Could you edit the material starting at the line containing "Task: Type in the keyword search field" and ending at the end of the material, replacing "keyword" with "query" and leaving everything else unchanged? Leave the pictures out of your answer.

• **DATA SUPPLIED**
=-=-=

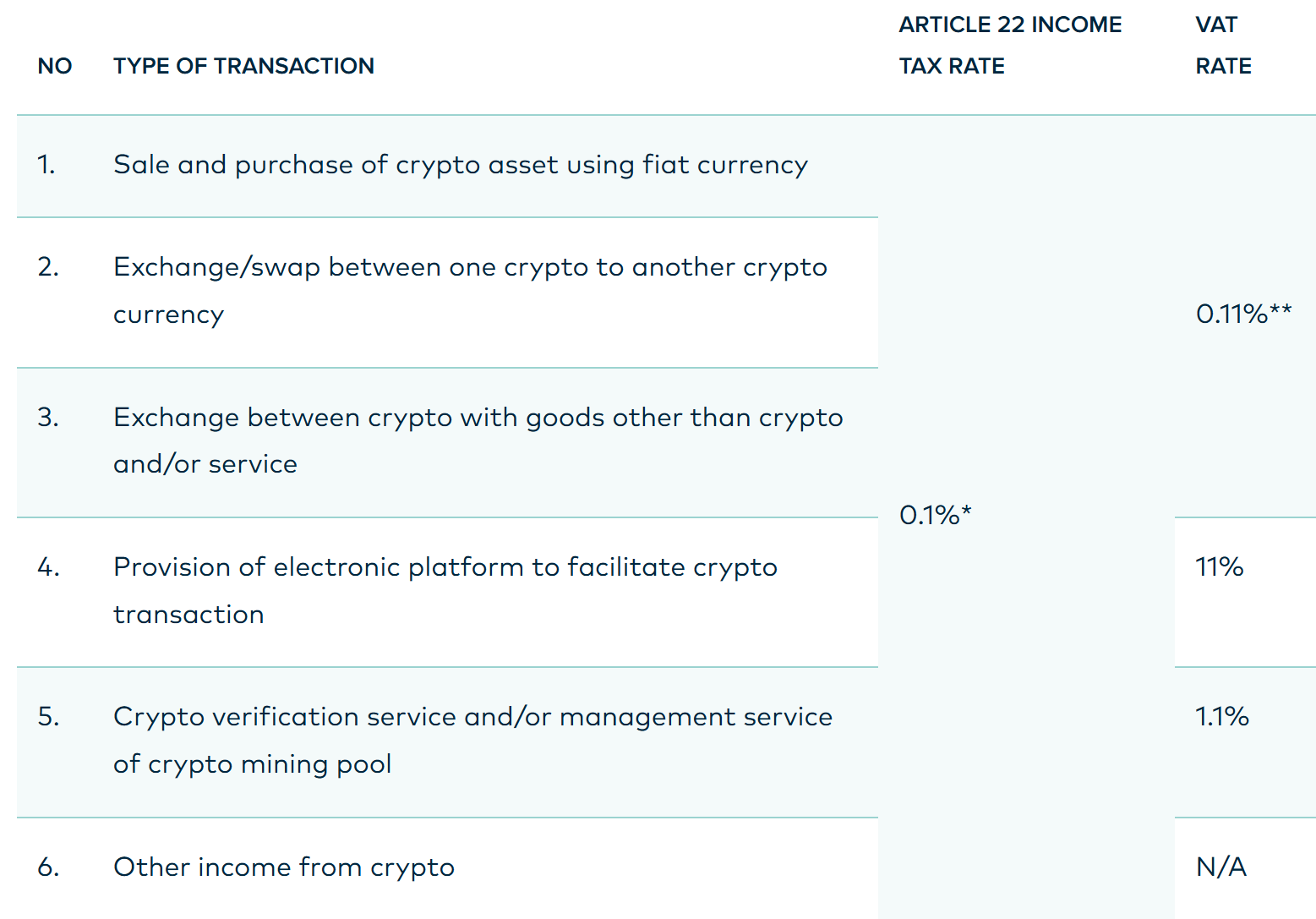Click "Sale and purchase of crypto asset" row text
This screenshot has height=919, width=1316.
click(460, 165)
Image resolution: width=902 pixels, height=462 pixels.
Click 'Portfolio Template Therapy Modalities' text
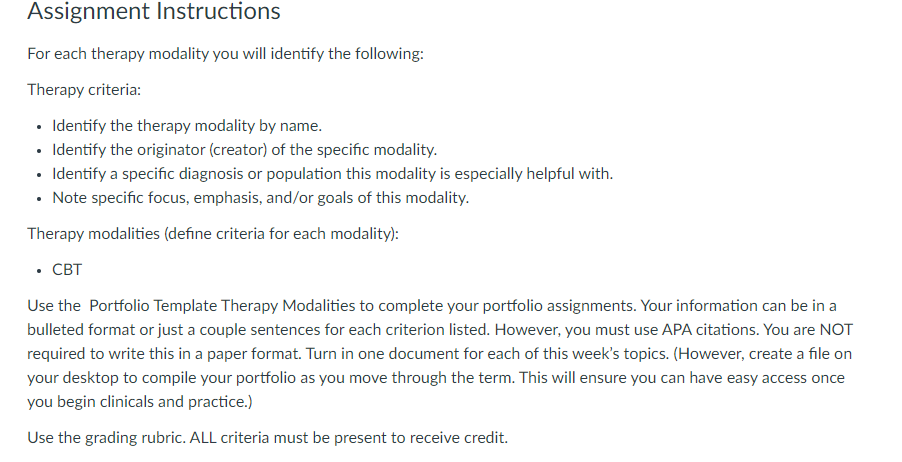[x=223, y=306]
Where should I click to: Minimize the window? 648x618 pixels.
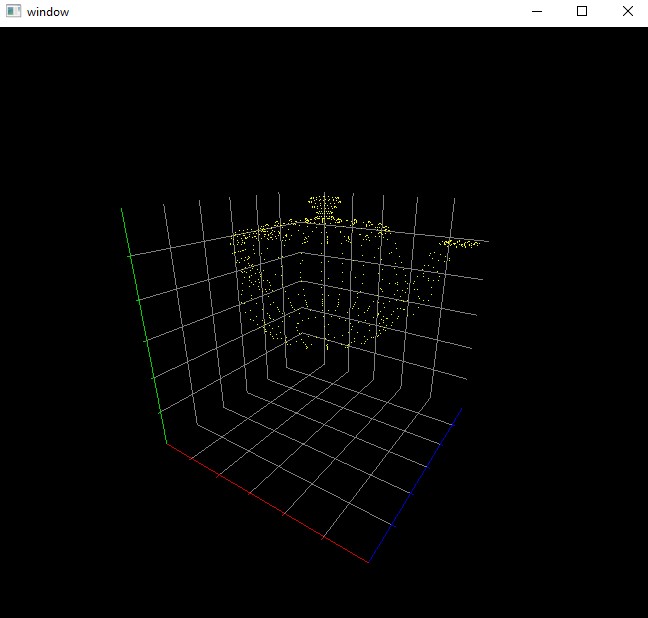click(536, 12)
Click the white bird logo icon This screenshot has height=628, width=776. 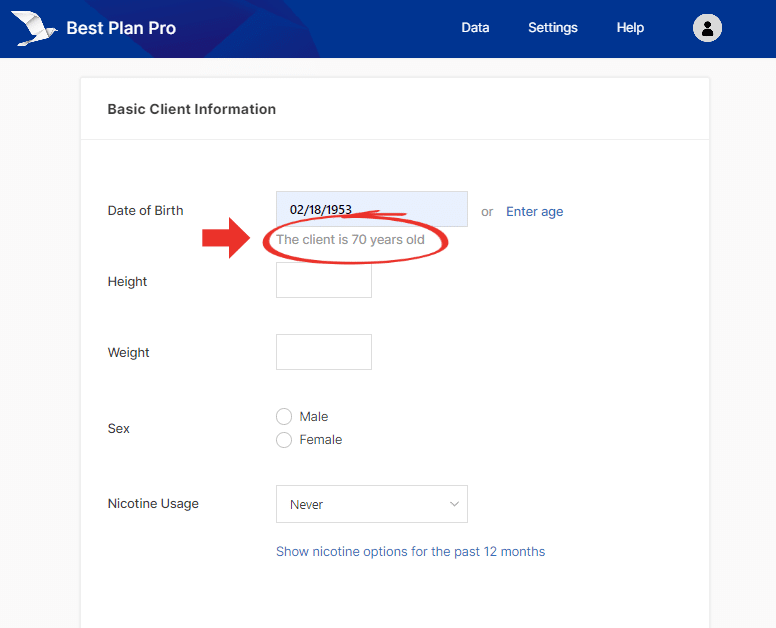pos(33,29)
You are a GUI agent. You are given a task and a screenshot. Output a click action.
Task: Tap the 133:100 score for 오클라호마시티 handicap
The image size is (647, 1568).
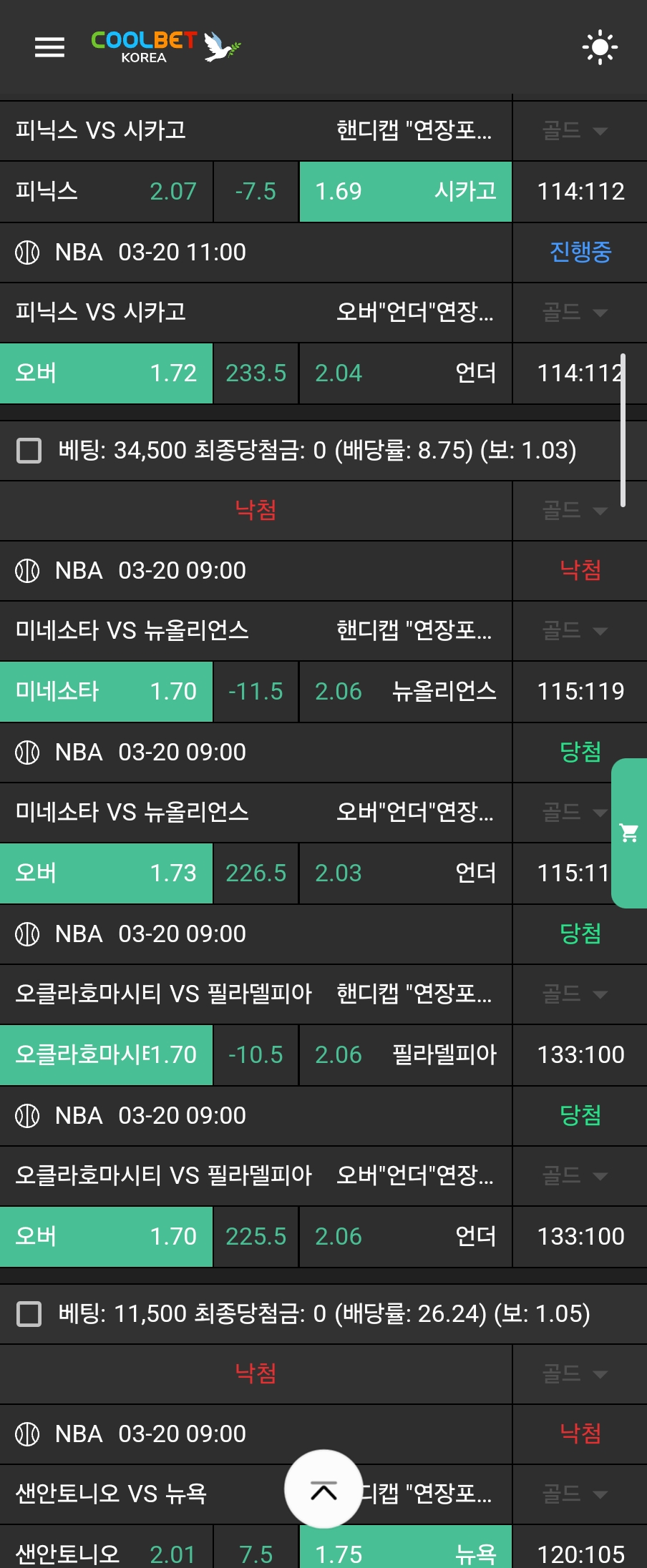point(580,1055)
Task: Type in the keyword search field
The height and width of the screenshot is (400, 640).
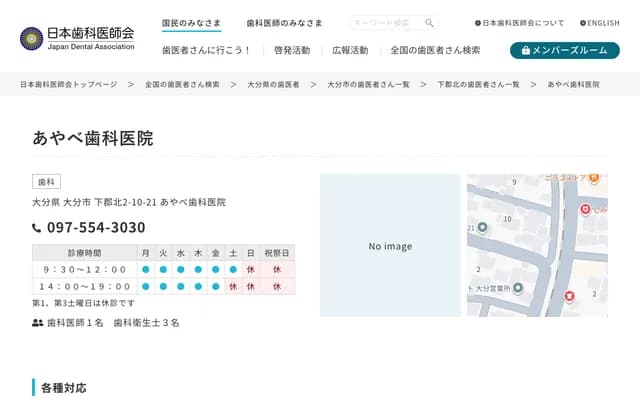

=-=-=

• **FINAL ANSWER**
Task: Type in the query search field
The height and width of the screenshot is (400, 640).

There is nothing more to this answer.